• [任务说明]:
判断下列关于下方完全二叉树判断题节选的三条陈述是否与原文相符。每条回答"是"或"否"，并原样引用起决定作用的原文。(a) 节点总数 N 不超过 20。(b) 若该树不是完全二叉树，应输出 NO 和最后一个节点的编号。(c) 解析部分以入度为 0 作为查找根的依据。

A1110 1110 Complete Binary Tree (25 point(s))

二叉树的建立，完全二叉树判断

1. 原文

Given a tree, you are supposed to tell if it is a complete binary tree.

Input Specification:

Each input file contains one test case. For each case, the first line gives a positive integer N (≤20) which is the total number of nodes in the tree – and hence the nodes are numbered from 0 to N−1. Then N lines follow, each corresponds to a node, and gives the indices of the left and right children of the node. If the child does not exist, a - will be put at the position. Any pair of children are separated by a space.

output Specification:

For each case, print in one line YES and the index of the last node if the tree is a complete binary tree, or NO and the index of the root if not. There must be exactly one space separating the word and the number.

Sample Input 1:

9
7 8
- -
- -
- -
0 1
2 3
4 5
- -
- -

Sample output 1:

YES 8

Sample Input 2:

8
- -
4 5
0 6
- -
2 3
- 7
- -
- -

Sample output 2:

NO 1

2. 解析

• 查找根

  入度为0，indegree[i]

• 层序判断

   if (v[temp].lchild!=-1)
  {
  	q.push(v[temp].lchild);
  	if (flag==1)
  	{
  		complete=false;
  	}
  }else{
  	flag=1;
  }

3. AC代码

#include<cstdio>
#include<queue>
using namespace std;
char c1[5],c2[5];
struct node
{
	int lchild,rchild;
}v[30];
int getnum(char c[])

• [数据摘录]:
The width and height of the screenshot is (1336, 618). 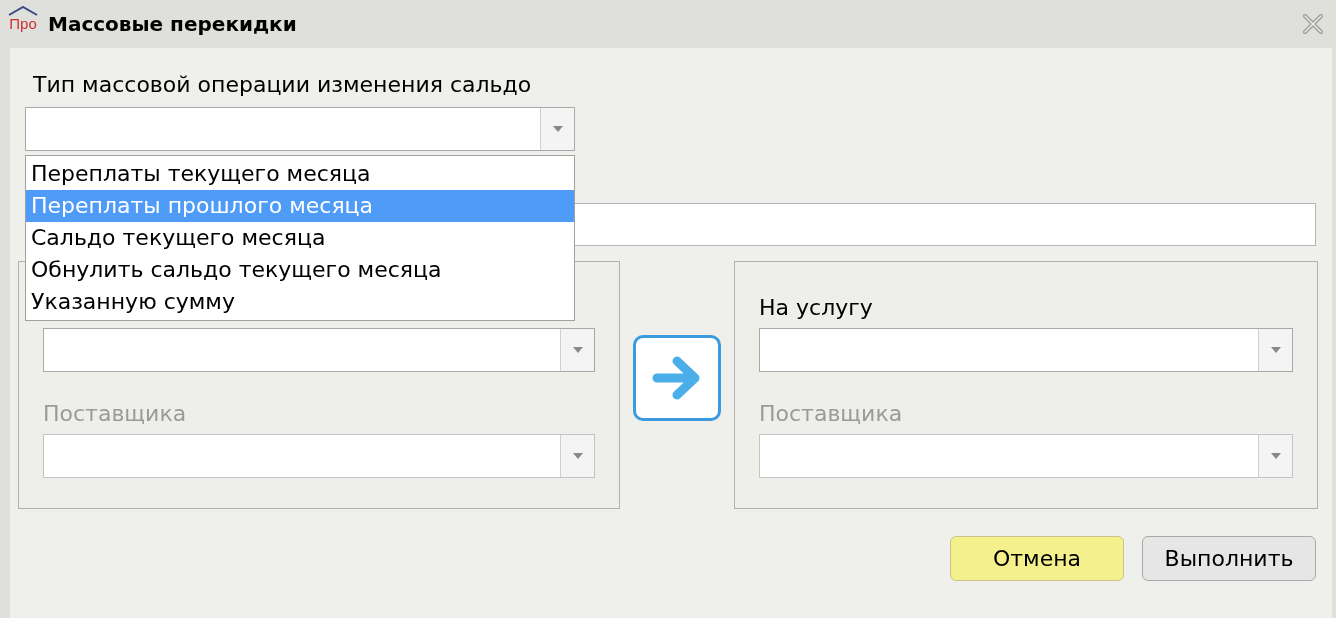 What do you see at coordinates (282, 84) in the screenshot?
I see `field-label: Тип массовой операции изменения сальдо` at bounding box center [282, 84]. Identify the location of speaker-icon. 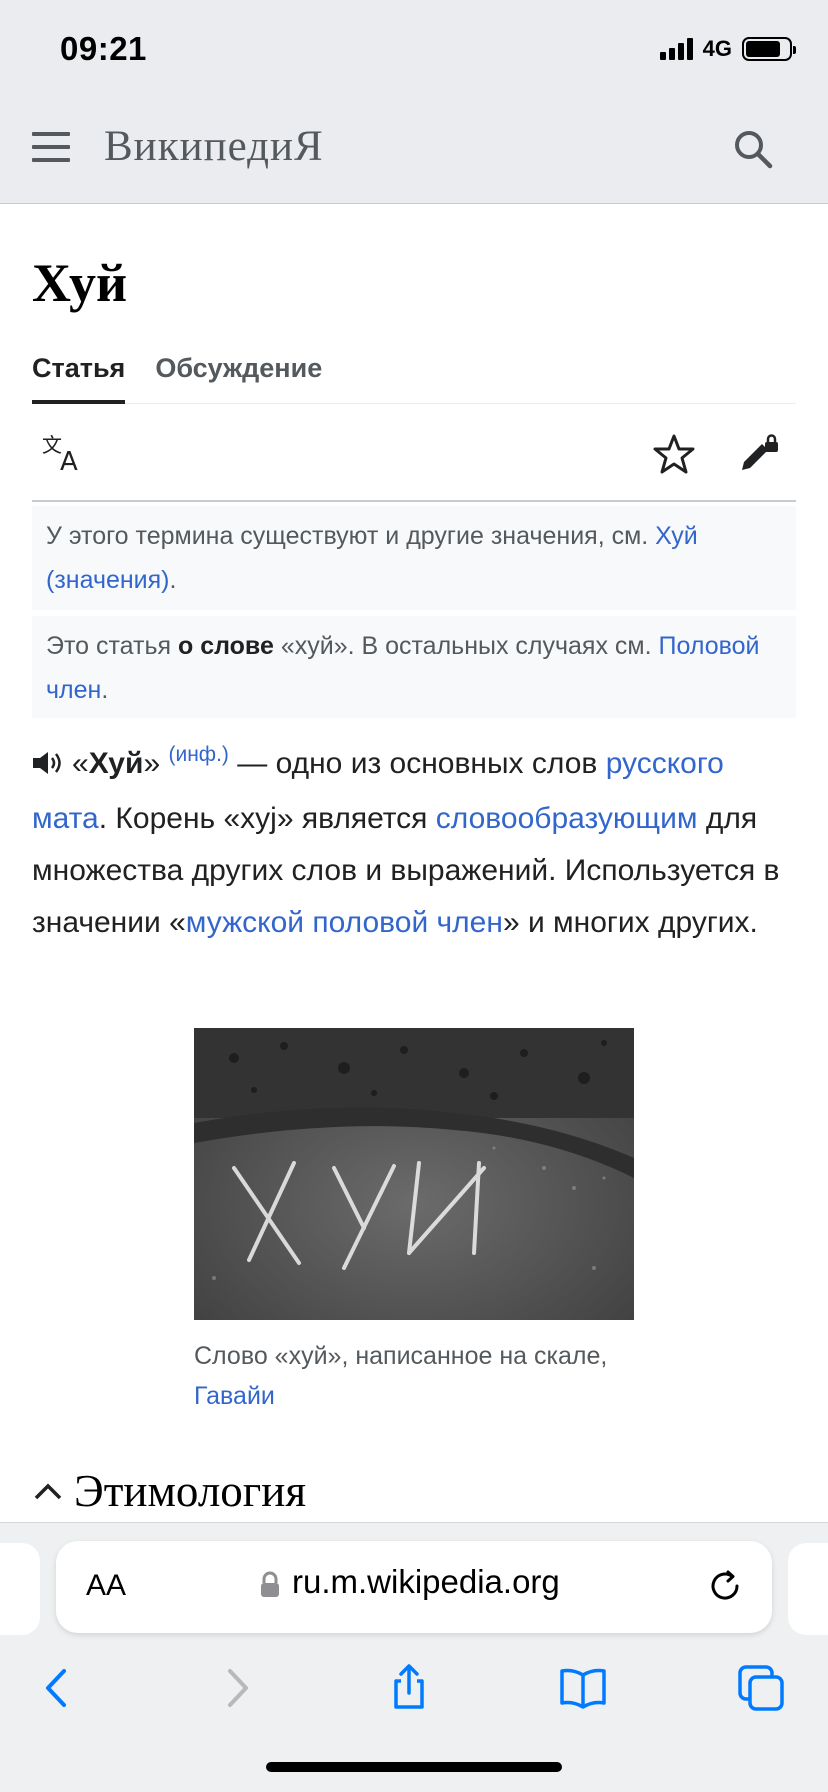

• [书面回答]:
(a) 是。"a positive integer N (≤20)"
(b) 否。"or NO and the index of the root if not"
(c) 是。"查找根"下写有"入度为0，indegree[i]"